This interview with Robert Whitaker— Psychiatry Now Admits It’s Been Wrong in Big Ways – But Can It Change?—is well worth reading. Whitaker has been an influential critic of psychiatry’s misuse of antipsychotic drugs as well as its models for diagnosis and treatment.
In addition to all of the problems Whitaker describes in the linked article—failed diagnostics, failed theories, failed “disease models,” failed treatments, making matters worse for the mentally ill, and drugging children and minors without their consent—I would further submit that our generally accepted model of the human mind itself is as deeply flawed.
Rather than starting with the idea that humans have or develop personalities that do or don’t adapt well to some ambiguous social standard, we would do better to start with the idea that humans are fundamentally interactive beings, beings that communicate.
If our interactions are good, we will be well enough. If our communications with even one other person are deeply satisfying and as truthful as we are able, we will be even better than well enough.
People go crazy because their relations to no one are satisfying. In a very real sense, poor communication and shallow interaction condemn most humans to a sort of solitary confinement, where the inner network of semiotic reality cannot interface satisfactorily with the network of any other person’s semiotic reality.
For individuals who are fortunate enough to have a suitable partner, FIML practice will likely fix this problem while also fixing most emotional dissatisfaction. It accomplishes this by providing a means for people to fully engage their inner semiotic networks with each other.
The dead end of the traditional mental health model of a “personality-being-well-adapted-to-a-group-or-culture” is, sadly, best illustrated by the profession of psychiatry itself.
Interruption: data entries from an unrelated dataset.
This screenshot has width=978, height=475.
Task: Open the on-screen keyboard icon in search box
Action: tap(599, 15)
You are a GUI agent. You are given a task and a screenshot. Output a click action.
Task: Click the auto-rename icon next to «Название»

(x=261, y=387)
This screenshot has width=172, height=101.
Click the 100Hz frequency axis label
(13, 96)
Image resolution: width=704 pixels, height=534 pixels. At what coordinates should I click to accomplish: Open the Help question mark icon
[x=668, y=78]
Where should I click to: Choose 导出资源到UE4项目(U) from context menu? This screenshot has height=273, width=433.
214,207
I believe Whitaker is right in saying that
… it is going to be so hard for psychiatry to reform. Diagnosis and the prescribing of drugs constitute the main function of psychiatrists today in our society. From a guild perspective, the profession needs to maintain the public’s belief in the value of that function. So I don’t believe it will be possible for psychiatry to change unless it identifies a new function that would be marketable, so to speak. Psychiatry needs to identify a change that would be consistent with its interests as a guild.
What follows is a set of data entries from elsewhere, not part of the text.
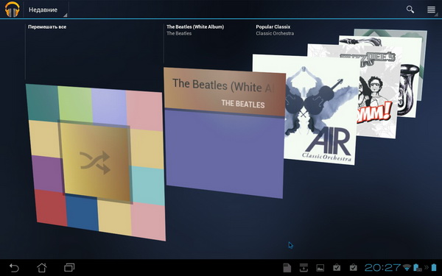Open the overflow menu icon

click(431, 10)
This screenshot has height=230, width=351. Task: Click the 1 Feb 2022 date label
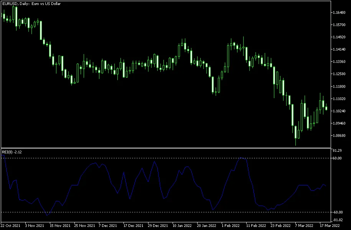[x=231, y=226]
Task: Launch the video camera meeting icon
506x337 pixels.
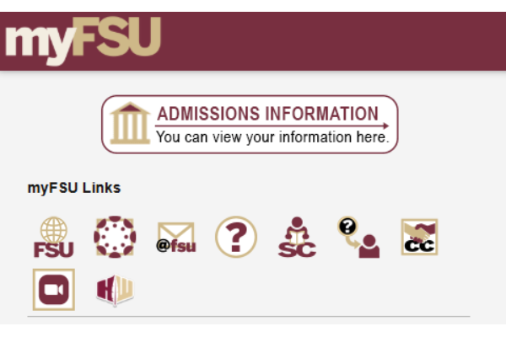Action: tap(53, 290)
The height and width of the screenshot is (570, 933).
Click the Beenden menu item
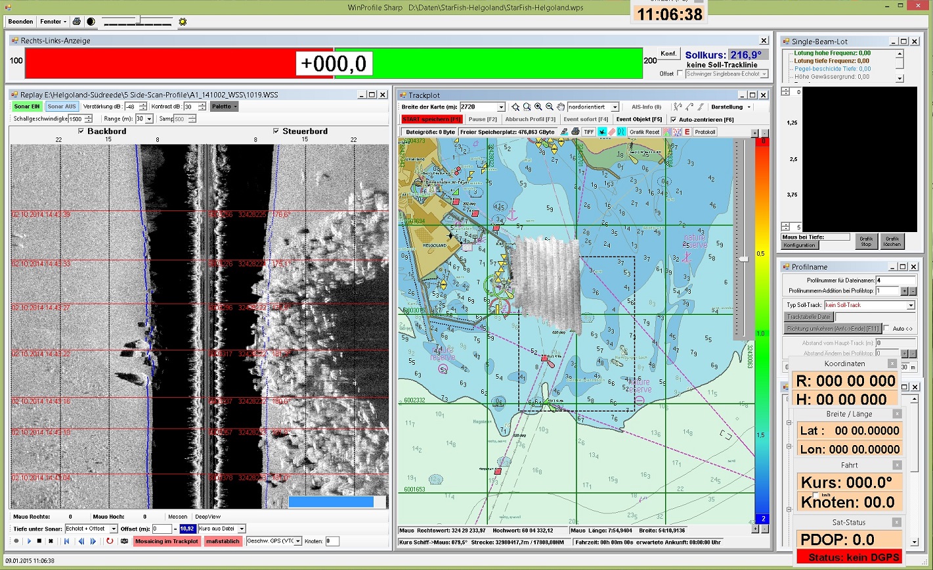point(20,22)
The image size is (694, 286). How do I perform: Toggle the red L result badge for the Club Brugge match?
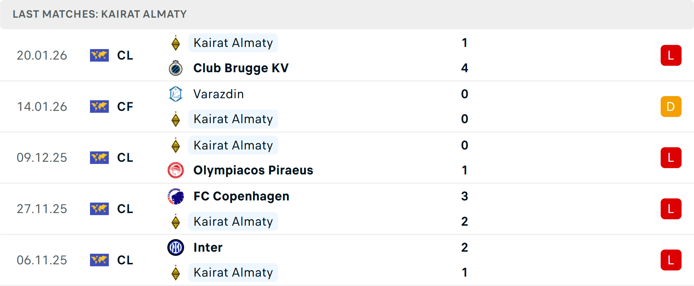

If even psychiatry as a group needs to “identify a change… consistent with its interests as a guild,” it is clear that groups cannot be taken as a standard for wellness.
If even a group of doctors of the mind cannot get it right, how can any other group be expected to?
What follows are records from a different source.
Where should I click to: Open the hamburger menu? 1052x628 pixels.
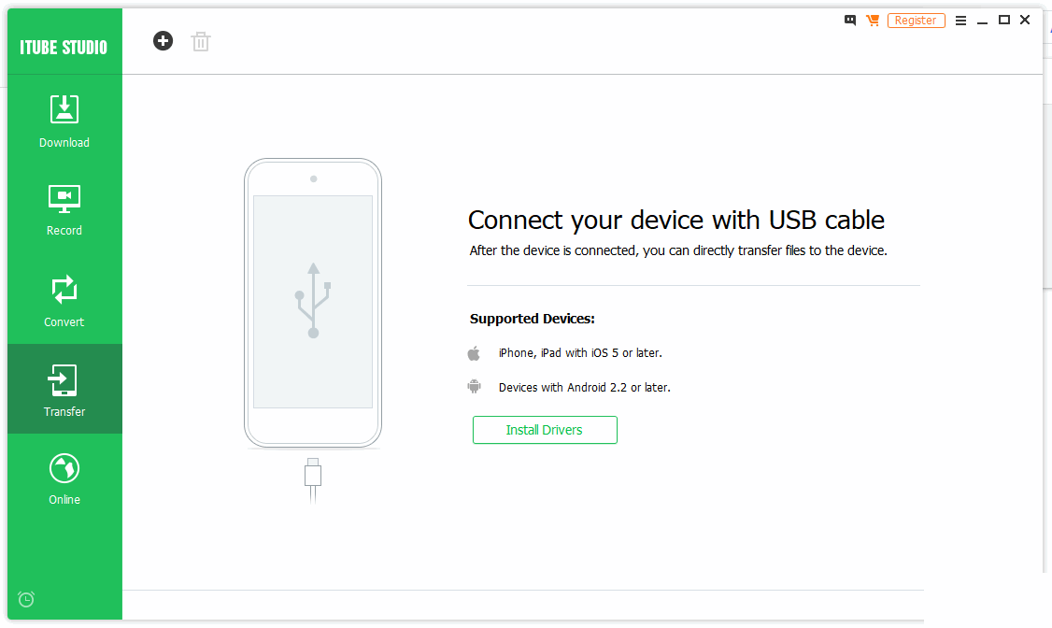(960, 21)
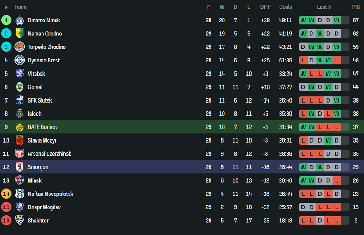Click Dynamo Brest's latest loss badge
The height and width of the screenshot is (235, 364).
click(336, 61)
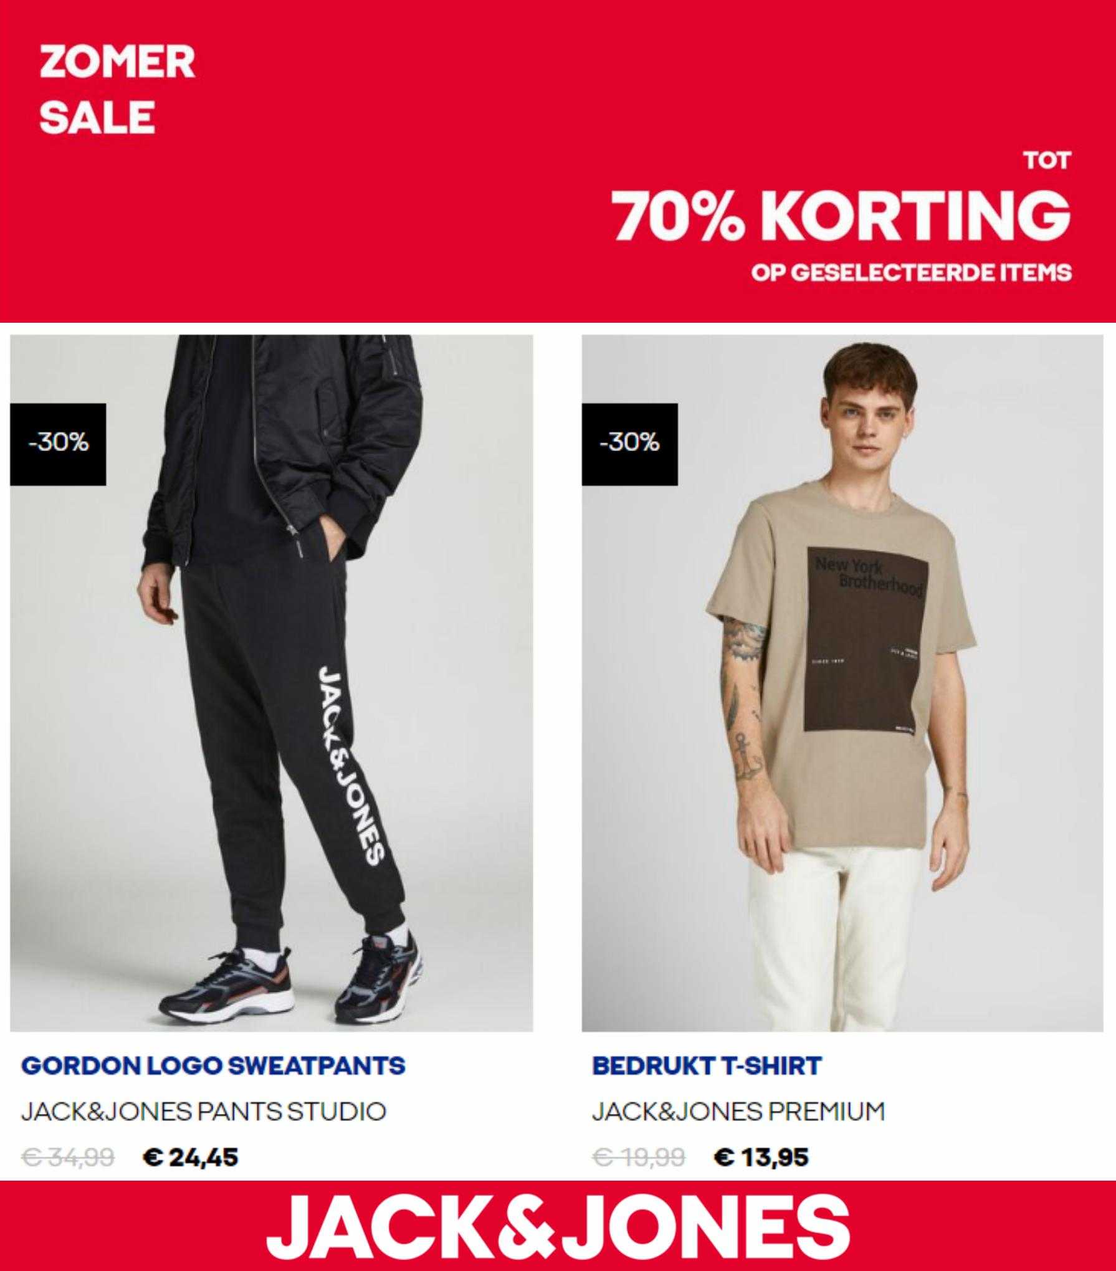Select the Zomer Sale banner heading
This screenshot has width=1116, height=1271.
(x=117, y=89)
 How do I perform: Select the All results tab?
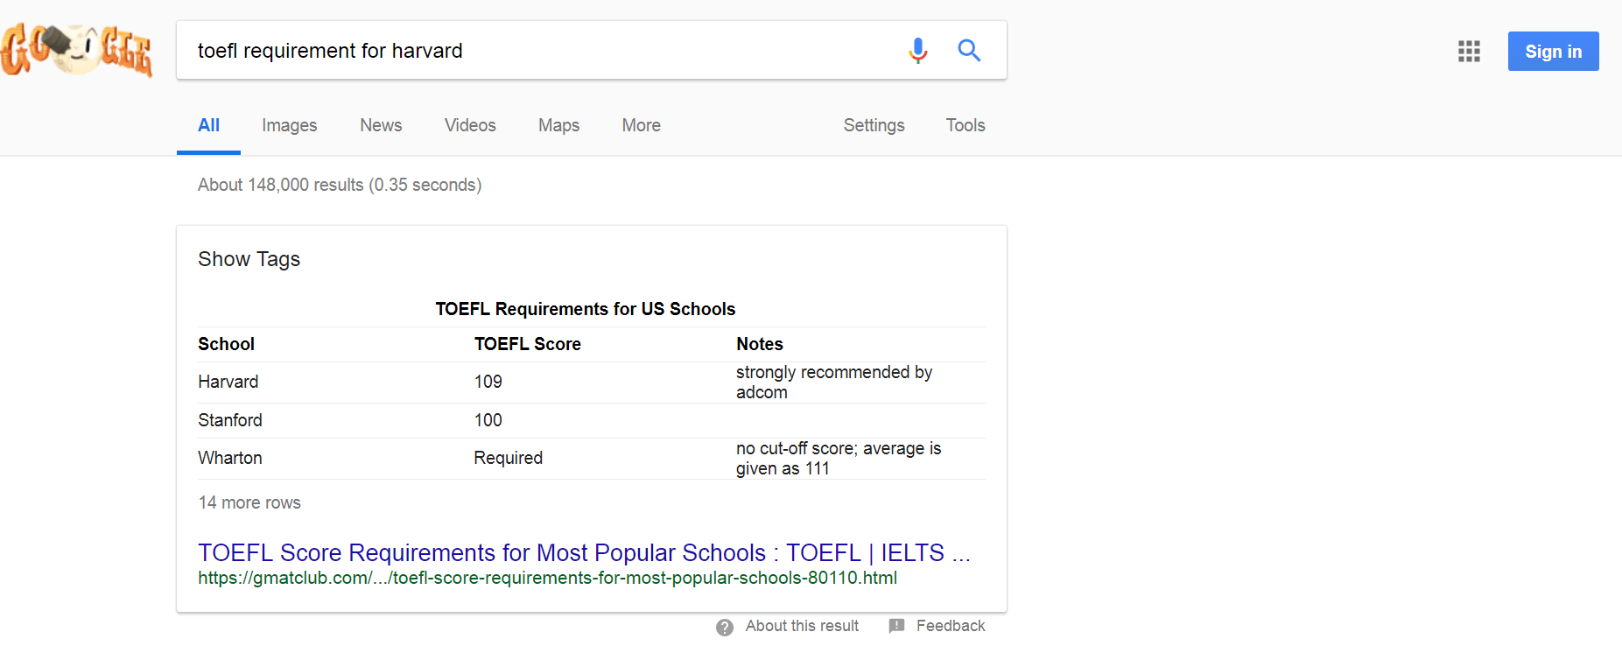[x=208, y=125]
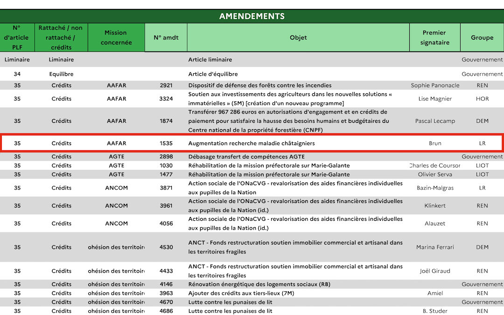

And if groups cannot, neither can cultures. And if none of that is right, neither is the notion of a “personality” that “adapts” to those vague standards.
This is an important point: groups can be and are just as crazy as individuals. In fact, many groups are crazier than individuals. The idea that people have “personalities” that must “adapt” in a way that is “satisfying” to an extremely dubious group standard is bankrupt and cannot be fixed. Of course individuals can adapt to laws and clearly stated mores and taboos, but adaptations based on such emotionally unsatisfying generalities will never produce wellness.
The individual can only be well when the individual can communicate their authentic semiotic reality with another, and in turn, receive similar communication from that other.
Semiotics is the right word to use here because its definition includes communicative signs and the meanings of those signs as they are variously interpreted by the individuals using them. Furthermore, the term semiotics implies, or necessarily extends to, networks of communicative signs and their inevitably differing individual interpretations.